## TASK
Copy the following listing line for line, with no changes.

## DATA SHOWN
□ □ □ □ □ □ □
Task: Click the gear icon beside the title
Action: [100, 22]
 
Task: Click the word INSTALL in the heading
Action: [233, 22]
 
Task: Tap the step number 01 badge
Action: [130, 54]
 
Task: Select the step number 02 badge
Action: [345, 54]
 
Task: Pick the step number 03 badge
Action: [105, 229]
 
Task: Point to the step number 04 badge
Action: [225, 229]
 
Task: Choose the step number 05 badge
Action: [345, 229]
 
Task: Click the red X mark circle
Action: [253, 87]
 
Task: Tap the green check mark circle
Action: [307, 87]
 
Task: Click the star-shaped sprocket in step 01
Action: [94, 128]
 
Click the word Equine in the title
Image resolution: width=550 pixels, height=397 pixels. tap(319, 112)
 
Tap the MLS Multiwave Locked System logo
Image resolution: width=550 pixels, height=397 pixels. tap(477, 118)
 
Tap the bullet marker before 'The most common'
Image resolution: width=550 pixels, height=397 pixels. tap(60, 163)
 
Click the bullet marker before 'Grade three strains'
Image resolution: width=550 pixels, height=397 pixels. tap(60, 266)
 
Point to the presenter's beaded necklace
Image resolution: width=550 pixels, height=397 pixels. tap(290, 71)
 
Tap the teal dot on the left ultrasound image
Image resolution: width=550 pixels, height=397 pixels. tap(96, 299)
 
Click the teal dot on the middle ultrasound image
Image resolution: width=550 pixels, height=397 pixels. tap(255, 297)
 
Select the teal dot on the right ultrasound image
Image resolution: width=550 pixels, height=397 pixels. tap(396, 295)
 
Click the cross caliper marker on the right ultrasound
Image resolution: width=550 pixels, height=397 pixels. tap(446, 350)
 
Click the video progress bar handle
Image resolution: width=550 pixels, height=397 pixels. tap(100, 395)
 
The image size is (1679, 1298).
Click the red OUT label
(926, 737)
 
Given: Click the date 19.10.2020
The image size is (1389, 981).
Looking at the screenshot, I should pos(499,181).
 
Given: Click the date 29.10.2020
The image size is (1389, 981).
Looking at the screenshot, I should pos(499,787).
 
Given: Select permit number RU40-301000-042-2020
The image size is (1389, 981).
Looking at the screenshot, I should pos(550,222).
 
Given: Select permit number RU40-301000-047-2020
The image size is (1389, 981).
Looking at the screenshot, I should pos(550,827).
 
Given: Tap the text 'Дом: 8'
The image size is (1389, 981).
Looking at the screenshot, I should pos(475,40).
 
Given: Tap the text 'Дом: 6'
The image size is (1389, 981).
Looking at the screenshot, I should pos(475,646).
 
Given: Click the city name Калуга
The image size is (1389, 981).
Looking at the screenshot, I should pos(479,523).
□ □ □ □ □ □ □
## SOLVED PROBLEM
Task: Click the gear icon beside the title
Action: [100, 22]
 
Task: Click the word INSTALL in the heading
Action: [233, 22]
 
Task: Tap the step number 01 badge
Action: [130, 54]
 
Task: Select the step number 02 badge
Action: [345, 54]
 
Task: Pick the step number 03 badge
Action: [105, 229]
 
Task: Point to the step number 04 badge
Action: [225, 229]
 
Task: Choose the step number 05 badge
Action: [345, 229]
 
Task: Click the red X mark circle
Action: [253, 87]
 
Task: Tap the green check mark circle
Action: [307, 87]
 
Task: Click the star-shaped sprocket in step 01
Action: [94, 128]
 
Click the word Equine in the title
Image resolution: width=550 pixels, height=397 pixels. tap(319, 112)
 
Tap the MLS Multiwave Locked System logo
Image resolution: width=550 pixels, height=397 pixels. tap(477, 118)
 
Tap the bullet marker before 'The most common'
Image resolution: width=550 pixels, height=397 pixels. tap(60, 163)
 
Click the bullet marker before 'Grade three strains'
Image resolution: width=550 pixels, height=397 pixels. tap(60, 266)
 
Point to the presenter's beaded necklace
Image resolution: width=550 pixels, height=397 pixels. tap(290, 71)
 
Tap the teal dot on the left ultrasound image
Image resolution: width=550 pixels, height=397 pixels. tap(96, 299)
 
Click the teal dot on the middle ultrasound image
Image resolution: width=550 pixels, height=397 pixels. tap(255, 297)
 
Select the teal dot on the right ultrasound image
Image resolution: width=550 pixels, height=397 pixels. tap(396, 295)
 
Click the cross caliper marker on the right ultrasound
Image resolution: width=550 pixels, height=397 pixels. tap(446, 350)
 
Click the video progress bar handle
Image resolution: width=550 pixels, height=397 pixels. tap(100, 395)
 
The image size is (1679, 1298).
Click the red OUT label
(926, 737)
 
Given: Click the date 19.10.2020
The image size is (1389, 981).
Looking at the screenshot, I should pos(499,181).
 
Given: Click the date 29.10.2020
The image size is (1389, 981).
Looking at the screenshot, I should pos(499,787).
 
Given: Select permit number RU40-301000-042-2020
The image size is (1389, 981).
Looking at the screenshot, I should pos(550,222).
 
Given: Select permit number RU40-301000-047-2020
The image size is (1389, 981).
Looking at the screenshot, I should pos(550,827).
 
Given: Tap the text 'Дом: 8'
The image size is (1389, 981).
Looking at the screenshot, I should pos(475,40).
 
Given: Tap the text 'Дом: 6'
The image size is (1389, 981).
Looking at the screenshot, I should pos(475,646).
 
Given: Click the city name Калуга
The image size is (1389, 981).
Looking at the screenshot, I should pos(479,523).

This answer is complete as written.